* **Problem description**: Gather each line of the listing below that contains the word "Where".

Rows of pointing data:
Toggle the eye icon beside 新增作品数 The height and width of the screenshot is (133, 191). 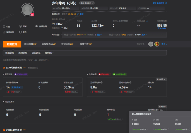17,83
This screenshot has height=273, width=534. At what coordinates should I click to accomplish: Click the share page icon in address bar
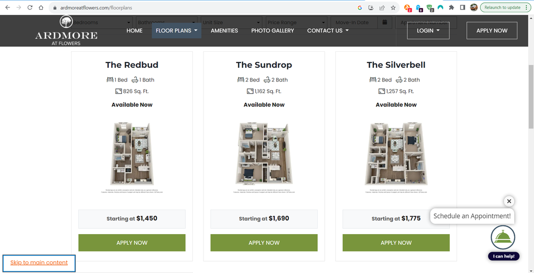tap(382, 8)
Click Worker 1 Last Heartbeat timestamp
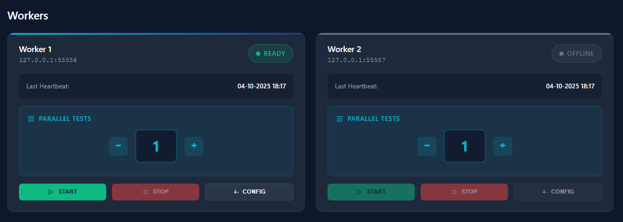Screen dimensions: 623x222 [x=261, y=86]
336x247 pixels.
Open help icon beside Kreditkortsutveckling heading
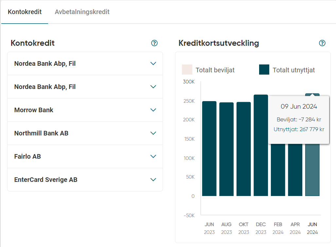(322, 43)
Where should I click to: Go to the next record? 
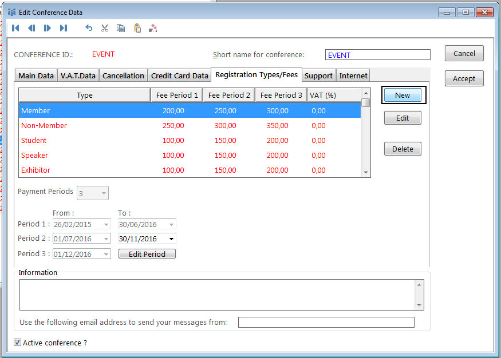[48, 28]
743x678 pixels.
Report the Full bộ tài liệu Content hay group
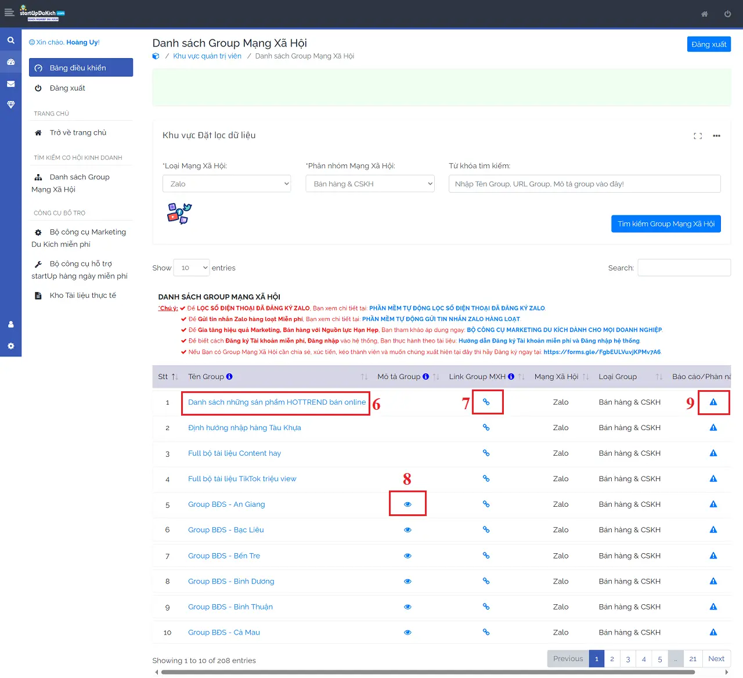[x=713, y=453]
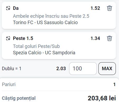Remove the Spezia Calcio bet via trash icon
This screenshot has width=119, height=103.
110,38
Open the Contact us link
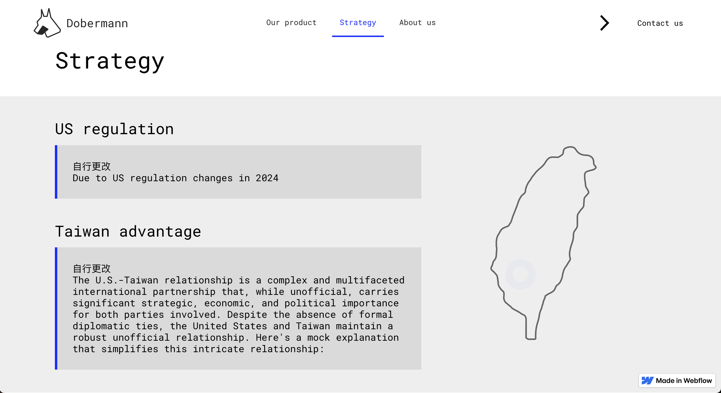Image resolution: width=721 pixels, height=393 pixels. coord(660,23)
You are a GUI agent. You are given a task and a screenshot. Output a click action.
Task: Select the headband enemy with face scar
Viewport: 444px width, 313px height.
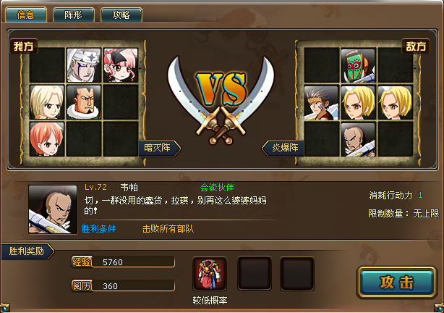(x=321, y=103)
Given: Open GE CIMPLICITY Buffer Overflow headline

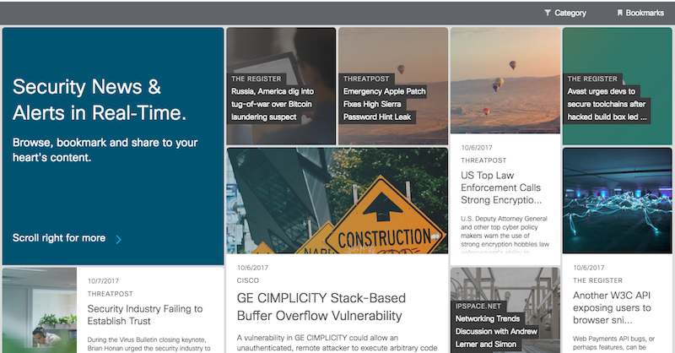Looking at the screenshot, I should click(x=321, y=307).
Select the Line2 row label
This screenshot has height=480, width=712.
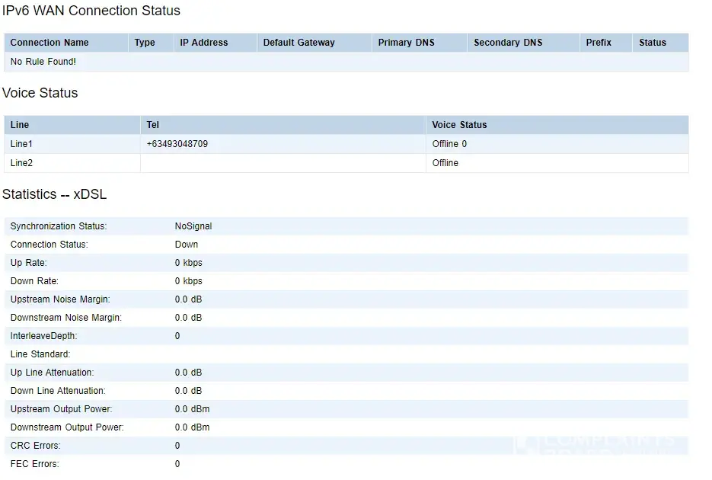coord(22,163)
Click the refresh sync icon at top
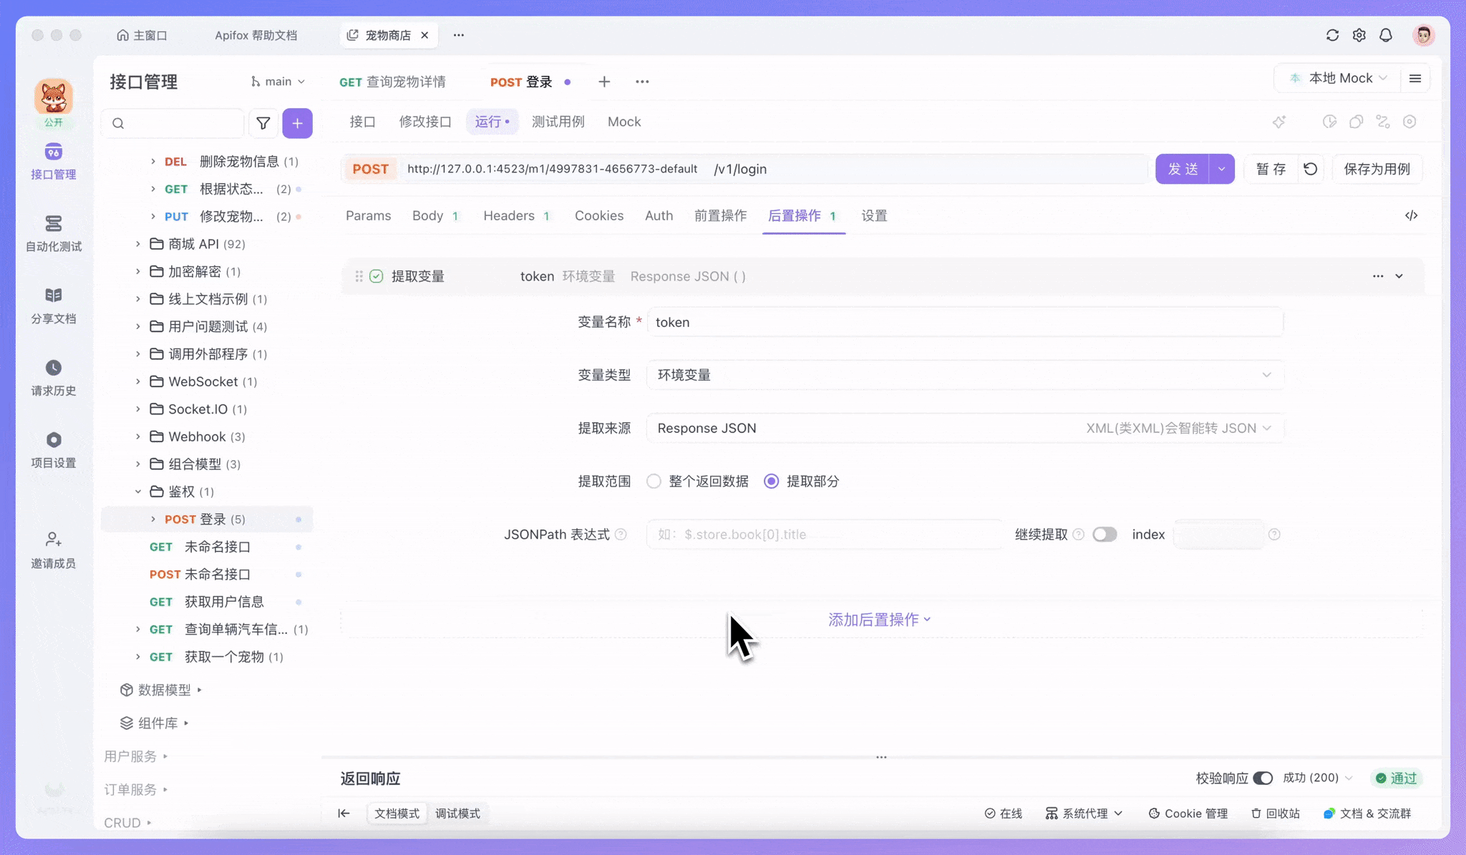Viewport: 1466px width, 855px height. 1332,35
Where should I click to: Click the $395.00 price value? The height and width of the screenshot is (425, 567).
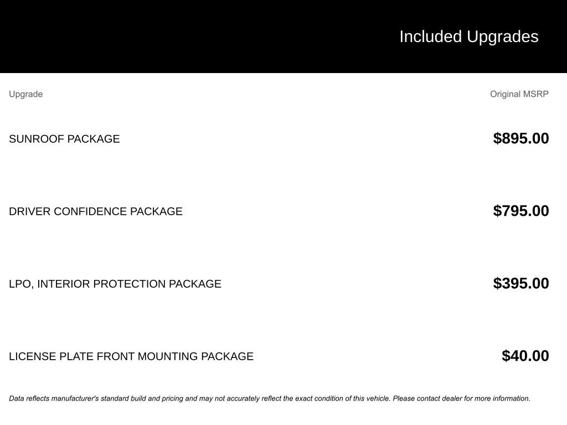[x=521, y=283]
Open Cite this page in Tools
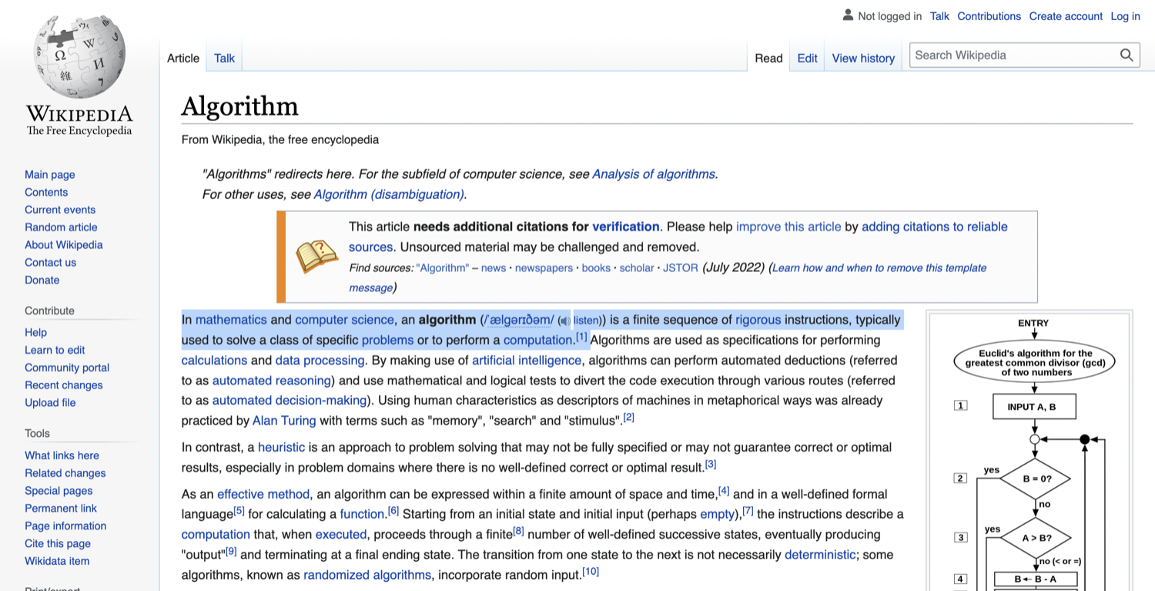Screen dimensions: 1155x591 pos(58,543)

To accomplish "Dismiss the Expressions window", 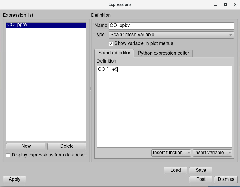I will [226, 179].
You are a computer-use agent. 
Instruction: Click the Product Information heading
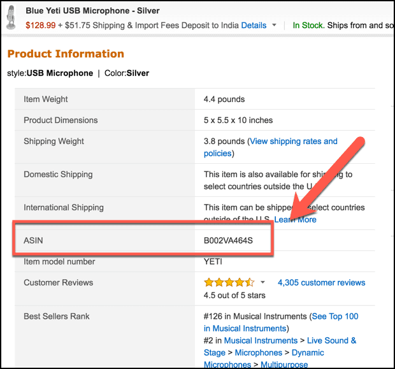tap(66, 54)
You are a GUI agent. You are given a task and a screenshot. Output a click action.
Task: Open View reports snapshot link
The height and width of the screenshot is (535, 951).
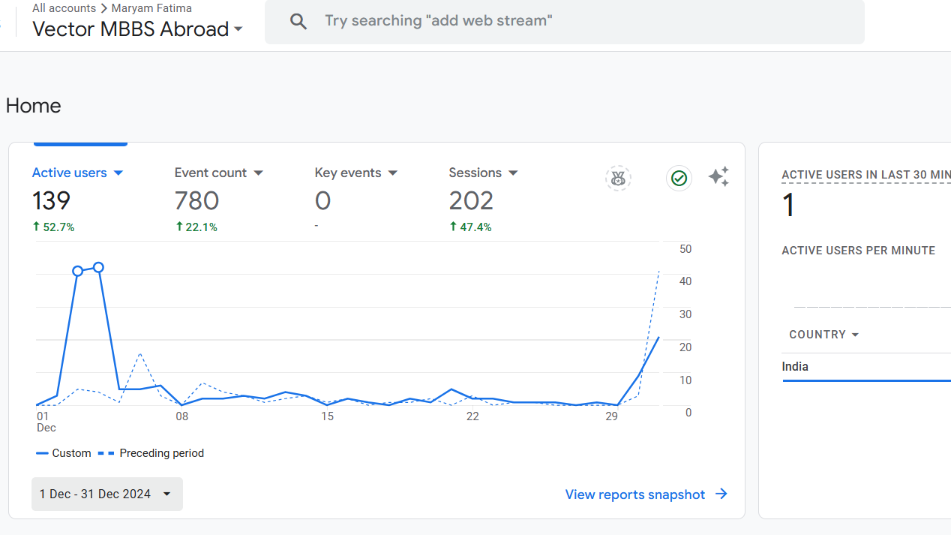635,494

* **Full answer**:
Where should I click to: Go to the next record? 
Where should I click to: Click the $395.00 price value? The height and width of the screenshot is (425, 567).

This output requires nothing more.